Al llegar a mi piso y sin haber encontrado a mi amiga, por supuesto, nos sentamos a fumar "un cigarro más". A mí se me habían acabado los cigarros, él había dejado de fumar hacía una semana y sin embargo traía una cajetilla entera. En ese momento, hasta pensé que había estado esperando por mí. Conversamos un rato más, me perdía de rato en rato en los ojos caramelosos que tenía. Me gustaba... Y no solo me gustaba el, me gustaba estar ahí sentada en una vereda mientras no tenía una puta idea de dónde estaba mi amiga. Me gustaba él, su forma de hablarme y de tomarme la mano... De mirarme en silencio y sonreir. Su forma de besarme muy sutilmente, sin que me diera cuenta de cómo el tiempo y el mundo, seguía pasando alrededor. Me contó que de niño su madre le decía que él era hijo de gitanos, por fastidiarlo, pero lo contó con una sonrisa y sin rencores. Me acusó de no ser peruana por alguna de las cosas que dije, me dijo: "seguro tienes padres orientales"... Lo cual es verdad y me encantó que se diera cuenta, que lo supiera, que me lo dijera con tanta certeza.
"Bueno... te dejo para que duermas", me dijo.
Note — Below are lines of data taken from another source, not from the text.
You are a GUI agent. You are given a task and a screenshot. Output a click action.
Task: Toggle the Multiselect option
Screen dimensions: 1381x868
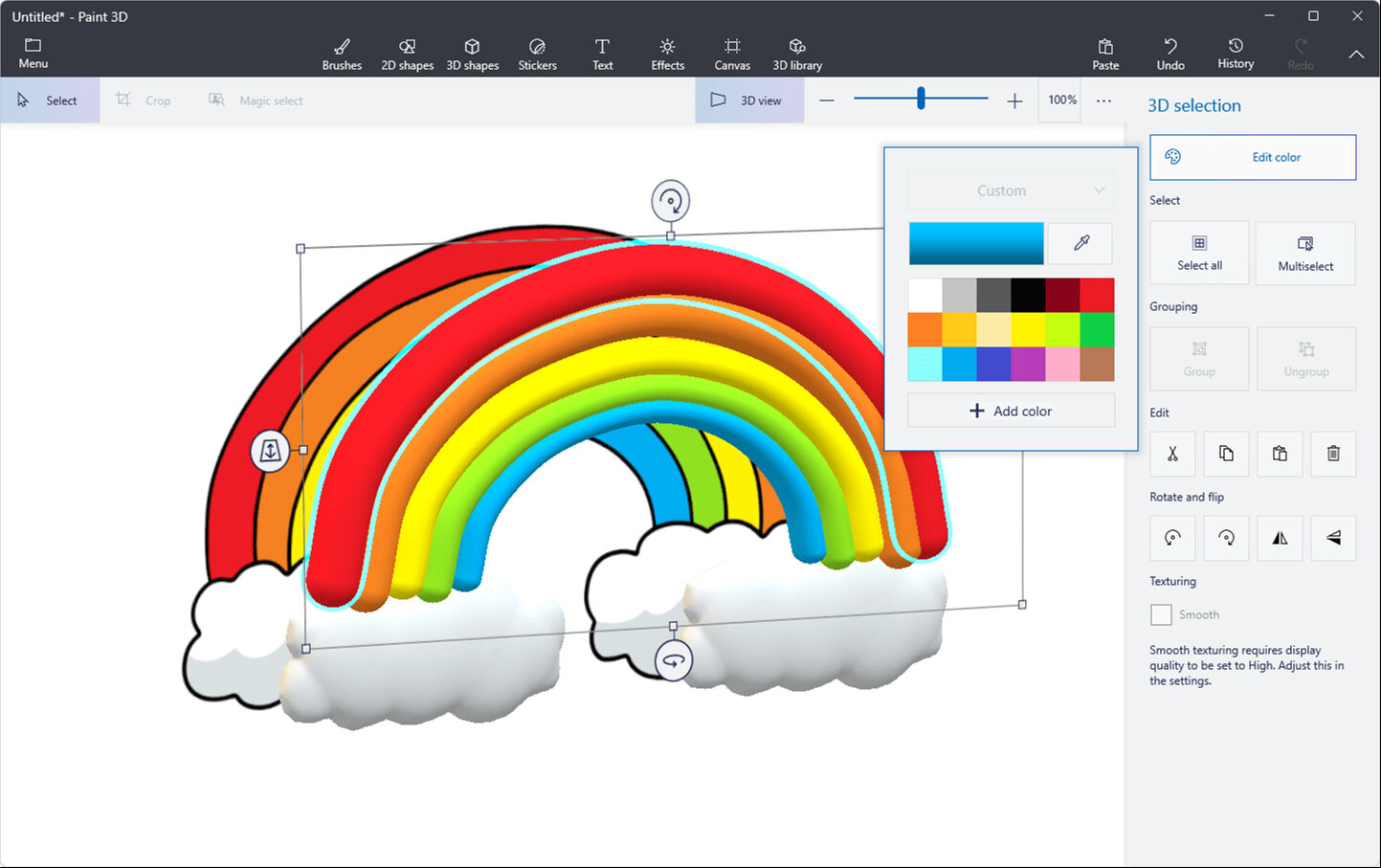[1304, 253]
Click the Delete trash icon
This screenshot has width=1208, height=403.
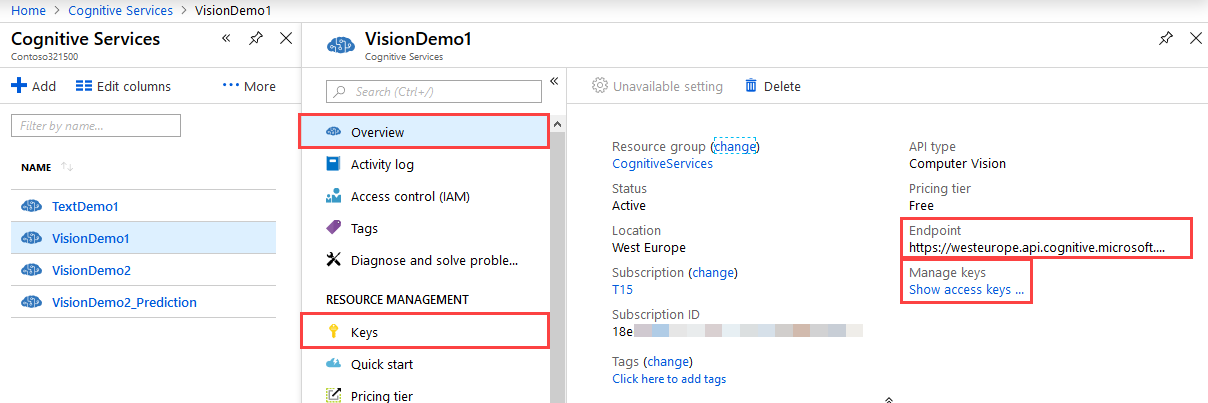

Ese inocente comentario, de un "chico correcto", que simplemente te acompaña porque le importas tú y no lo que pueda lograr contigo, hizo que me gustara aún más. Hizo además que me atreviera a decir: "¿Eso significa que te tengo que dejar ir?" Y después de un beso, con una entonación completamente distinta a los anteriores, me respondió: "Entonces no dejes que me vaya".
Subimos juntos... Pero después de un rato tuvo que irse (prefiero no pensar por qué). Yo no quería que se fuera y se lo dejé muy claro. Él, a cambio, me dijo: "Nos vemos el lunes a las 9 de la noche en la Plaza de la Marina". Le dije que no iba a ir, con el único afán de que se retracte y se quede conmigo. Insistió diciendo: "Bueno, yo te voy a estar esperando". Intenté una vez más diciéndole que no sabía cuál era esa plaza, ni mucho menos dónde quedaba. Y dijo finalmente: "Ya lo averiguarás". Me dio un beso y antes de irse... "Es mejor así, sin nombres".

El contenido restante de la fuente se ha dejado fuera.